■ OBJECTIVES:
A – In the passage on the default judgment dispute, on what date did Plaintiffs enter Default Judgment against Appellees?
B – Resume the passage on the default judgment dispute from the point where it stops, and write the next few sentences.

On March 9, 2015, counsel for Appellees entered their appearances.
On March 30, 2015, Plaintiffs allegedly forwarded a Notice of Intent to Enter
Default Judgment pursuant to Pa.R.C.P. No. 237.1. (“10-day Notice”) to
Appellees’ counsel.
On April 10, 2015, Plaintiffs entered Default Judgment against
Appellees by praecipe. On April 16, 2015, Appellees filed a Petition to Strike
Default Judgment, in which they alleged that Appellees’ counsel did not
receive the 10-day Notice Plaintiffs purportedly sent to counsel, and that
Plaintiffs never sent the 10-day Notice to Appellees, as required by Pa.R.C.P.

■ DATASET EXCERPT:
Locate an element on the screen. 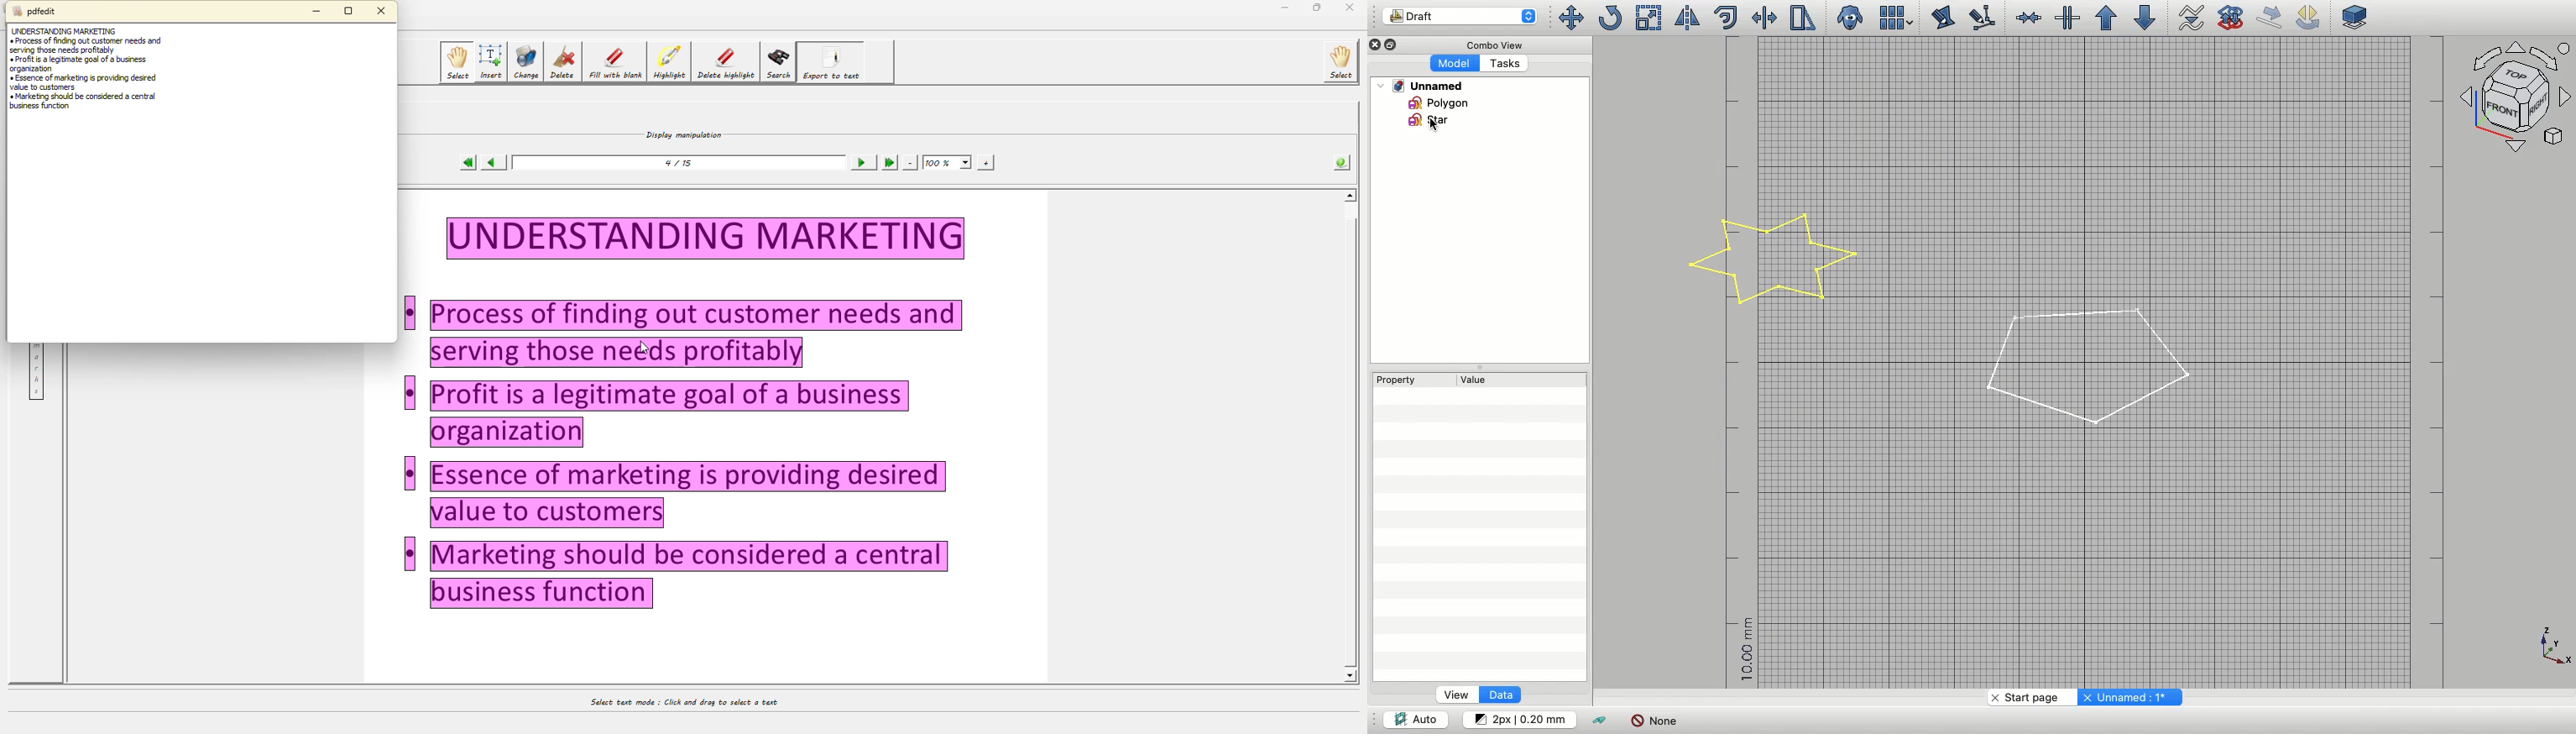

■ RESPONSES IN ORDER:
A – April 10, 2015.

B –
No. 237.1(a)(2)(ii).3
On May 13, 2015, the trial court granted Appellees’ Petition and struck
the Default Judgment.4
2
With regard to the allegations in the Complaint, the trial court concluded
that Plaintiffs “did not plead any cause of action in their Complaint. This
[c]ourt assumed that the Plaintiffs were alleging malicious prosecution and
defamation of character in their Complaint; however, the Plaintiffs at no
point actually identified these theories in their Complaint.” Trial Ct. Op.,
6/21/16, at 4.
3
Rule 237.1(a)(2)(ii) requires a party seeking entry of Judgment by default
to provide Notice of Intent to Enter Default Judgment to both the “party
against whom judgment is to be entered and to the party’s attorney of
record, if any.” Pa.R.C.P. No. 237.1(a)(2)(ii).
4
On June 2, 2015, Appellant filed an appeal from the May 13, 2015 Order.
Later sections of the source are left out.